The author tells stories of others, including friends and acquaintances, who survived being right only because of more established mentors, and by finally "being right" in a sufficiently public way that could not be denied. Katalin (Kati) Karikó and Drew Weissman received the Nobel Prize in 2023 for working out the therapeutic use of mRNA agents, which led to the "vaccines" used during the Covid-19 pandemic. But Kati had rough going for many years, suffering abusive supervisors and disdainful department heads. Somehow, she plowed through, and collaborations such as that with Dr. Weissman kept her work going. Many others have been less fortunate. Alison left science, as have several others mentioned in the book.

Being right is not enough to ensure being received. Max Planck is known for saying that science proceeds one funeral at a time. My father used to speak of the "Moses Effect", meaning that it takes 40 years in the wilderness for a generation to die out so a new generation can make progress.

Semmelweis seems to have had no such advantages, and many disadvantages. He was not the only doctor to learn the value of chlorine-laced wash water for disinfection. But in his own hospital, he seems to have had the knack for presenting his findings in a way that didn't just challenge other doctors, including his supervisor, he actually indicted them along with himself for killing thousands of young mothers through ignorance.

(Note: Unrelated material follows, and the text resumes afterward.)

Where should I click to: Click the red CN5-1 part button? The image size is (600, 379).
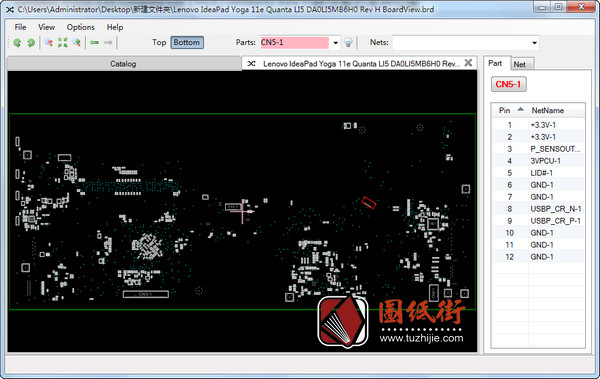[509, 84]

Arthur C. Clarke's "first law of science" is, "When a distinguished but elderly scientist states that something is possible, he is almost certainly right. When he states that something is impossible, he is very probably wrong." The trouble is, the distinguished and elderly scientists usually stopped having good ideas half a lifetime ago and feel threatened by the next generation.

These days, it may seem we have moved beyond the times of Galileo, who had to stand before the Holy Office of the Inquisition for saying that Earth moves. Scientists these days don't have the rack or a team of archers to deal with mavericks. But they do have powerful weapons to destroy us anyway. Today, money runs science, in a way much more pervasive than ever before. The "old guard" controls the flow of money, which determines who can afford to do experiments, and who must find a different profession.

I think of two doctors I knew well. One, named Henry, was a radiation oncologist. He once said he could cure most cases of breast cancer, at lower cost than chemotherapy. However, most patients get steered toward chemo rather than radiation. When I asked why, he just rubbed two fingers together, the sign for "money". The other doctor, named Benjamin, is a friend I once asked about how thyroid issues affect fertility. He said, "One third of infertility cases are due to low thyroid, but it is the last thing tested, when it is tested at all." Of course I asked why, and he said, "Treating low thyroid is the cheapest remedy."

In the last chapter the author discusses possible remedies for the prejudice-dominated grant-awarding process. While he has some good ideas, including ideas that are being used on a small scale, he recognizes that government action would be needed to motivate widespread change. Given the huge pharmaceutical and medical lobbying that goes on, useful change is unlikely. I fear that Max Planck was only partly correct, because he said "one funeral at a time." It takes several.

I think of Ignaz Semmelweis and the other pilloried scientists as being like Jeremiah: never wrong; never believed.